## REQUIRED WORK
Set down the lines below, exactly, starting at the one that contains "The image size" and stopping at the last line, inclusive. Omit pictures.

## SUPPLIED RECORDS
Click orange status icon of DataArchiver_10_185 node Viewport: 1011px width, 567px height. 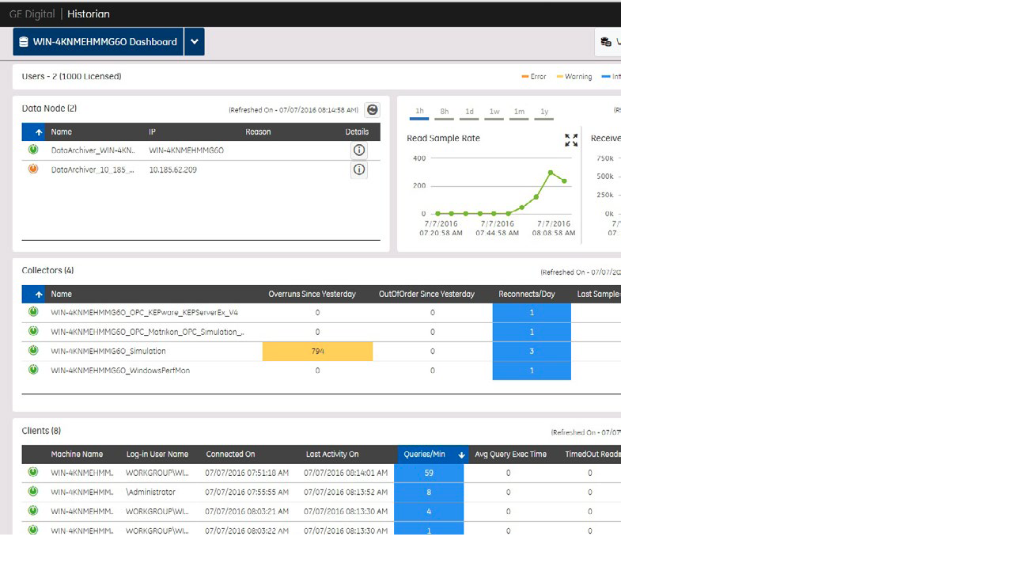(x=33, y=169)
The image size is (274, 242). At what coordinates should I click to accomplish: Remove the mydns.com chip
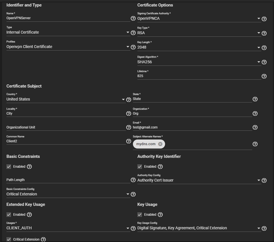(160, 144)
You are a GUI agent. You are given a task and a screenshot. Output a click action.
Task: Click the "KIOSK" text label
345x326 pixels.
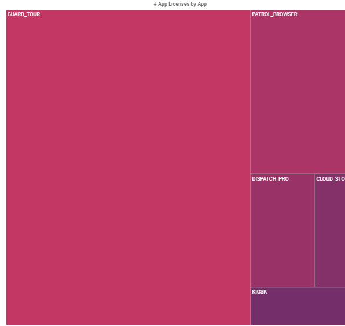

## TASK OUTPUT
The image size is (274, 242). At what coordinates should I click to accomplish: Remove the mydns.com chip
(160, 144)
You are a GUI agent. You are given a task and a screenshot. Output a click action.
Task: Click the "KIOSK" text label
345x326 pixels.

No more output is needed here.